Главные плюсы общежития - дешевизна, близость к работе и то, что живешь отдельно от родителей. А минусы в том, что под одной крышей с вами обитают субъекты, слабо приспособленные к жизни в обществе и не умеющие сосуществовать с нормальными людьми. А еще они всегда носят тяжелые ботинки. Первое превращает открывание холодильника в увлекательный микробиологический эксперимент, а второе придает каждому шагу громкость горного камнепада.
Я лежал на узкой казенной кровати, уставившись на плакат с певичкой Эстелью на противоположной стене. И плевать, что там говорят: нельзя настолько повзрослеть, чтобы уже не радоваться, когда поутру, едва открыв глаза, видишь красивую женщину.
Я провалялся в постели минут десять в надежде на то, что воспоминания о встрече с призраком развеются вместе с остатками сна. Надежда эта не оправдалась, а поэтому я встал и направился в душ. Мне предстоял важный день, и требовалась свежая голова.
Полиция большого Лондона, вопреки распространенному мнению, остается организацией, состоящей в основном из рабочего класса. Так что правила "белых воротничков" она не приемлет. Вот почему каждый свежеиспеченный полицейский, независимо от полученной квалификации, обязан пройти стажировку - отпахать два года на улицах города простым постовым. Ибо когда представители общества оскорбляют вас, оплевывают и извергают на вас рвотные массы, это лучший способ закалить характер.
Ближе к концу стажировки уже можно подать заявление на вступление в какое-либо подразделение, управление или формирование.

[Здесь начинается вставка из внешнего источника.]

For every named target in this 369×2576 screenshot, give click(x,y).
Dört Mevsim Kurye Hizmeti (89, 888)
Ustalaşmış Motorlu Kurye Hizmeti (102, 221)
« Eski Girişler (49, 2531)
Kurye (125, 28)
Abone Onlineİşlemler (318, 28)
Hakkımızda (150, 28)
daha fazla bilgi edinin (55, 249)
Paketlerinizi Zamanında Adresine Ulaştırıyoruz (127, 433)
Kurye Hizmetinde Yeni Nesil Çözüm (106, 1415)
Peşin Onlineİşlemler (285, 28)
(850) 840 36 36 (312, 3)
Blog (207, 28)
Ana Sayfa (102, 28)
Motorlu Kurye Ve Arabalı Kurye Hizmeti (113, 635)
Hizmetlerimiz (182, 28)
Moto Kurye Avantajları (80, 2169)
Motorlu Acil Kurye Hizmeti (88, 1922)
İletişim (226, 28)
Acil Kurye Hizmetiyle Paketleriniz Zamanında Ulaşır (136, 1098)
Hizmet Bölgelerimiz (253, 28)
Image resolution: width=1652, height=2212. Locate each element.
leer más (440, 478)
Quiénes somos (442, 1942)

Большинство стажеров потом продолжают службу в качестве патрульных полицейских в своем округе. В лондонской полиции принято считать, что самый что ни на есть правильный выбор - решение остаться постовым и нести неоценимую службу на улицах города. Ведь кто-то же должен принимать на себя оскорбления, плевки и рвотные массы, и лично я снимаю шляпу перед храбрецами, которые выбирают для себя такую службу.
Таково было благородное призвание моего начальника, инспектора Френсиса Неблетта. Он пришел в полицию в незапамятные времена, быстро дослужился до инспектора и остается на этом посту уже тридцать лет, что его вполне устраивает. Инспектор Неблетт - флегматичный человек с прямыми темными волосами и лицом плоским, словно по нему ударили лопатой. Он так старомоден, что всегда надевает форменный китель поверх положенной белой рубашки - даже когда выезжает патрулировать улицы со своими "парнями".

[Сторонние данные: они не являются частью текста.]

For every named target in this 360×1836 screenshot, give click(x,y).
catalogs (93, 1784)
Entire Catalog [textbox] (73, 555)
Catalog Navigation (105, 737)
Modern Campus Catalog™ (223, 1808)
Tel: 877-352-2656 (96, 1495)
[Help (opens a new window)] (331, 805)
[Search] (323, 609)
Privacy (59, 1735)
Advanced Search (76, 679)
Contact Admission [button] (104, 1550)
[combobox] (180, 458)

На сегодня у меня было назначено собеседование с ним - нам предстояло "обсудить" мои карьерные перспективы. Номинально эта часть процесса развития карьеры должна была привести к результату, выгодному как для меня, так и для всей лондонской полиции. После собеседования вынесут окончательное решение по моему распределению - и я сильно подозревал, что оно не будет иметь ничего общего с моими желаниями.
В общей кухне нашего этажа, маленькой и грязной, я встретил Лесли - та выглядела просто неестественно свежо. В шкафу на полке я нашел парацетамол - что-что, а уж парацетамол в полицейском общежитии всегда найдется, тут сомневаться не приходится. Я съел пару таблеток, запив их водой из-под крана.
- У мистера Безголового появилось имя, - сказала Лесли, пока я варил кофе. - Некий Уильям Скермиш, журналист жил где-то в Хайгейте.
- Что еще слышно?
- Да как обычно. Зверское убийство, то-се, пятое-десятое. В самом центре города, куда только катится Лондон - и все такое прочее.
- Понятно.
- А ты чего встал в такую рань? - спросила Лесли.
- У меня в двенадцать собеседование с Неблеттом насчет дальнейшей карьеры.
- Ни пуха ни пера, - сказала она.
Когда инспектор Неблетт назвал меня по имени, я сразу заподозрил неладное.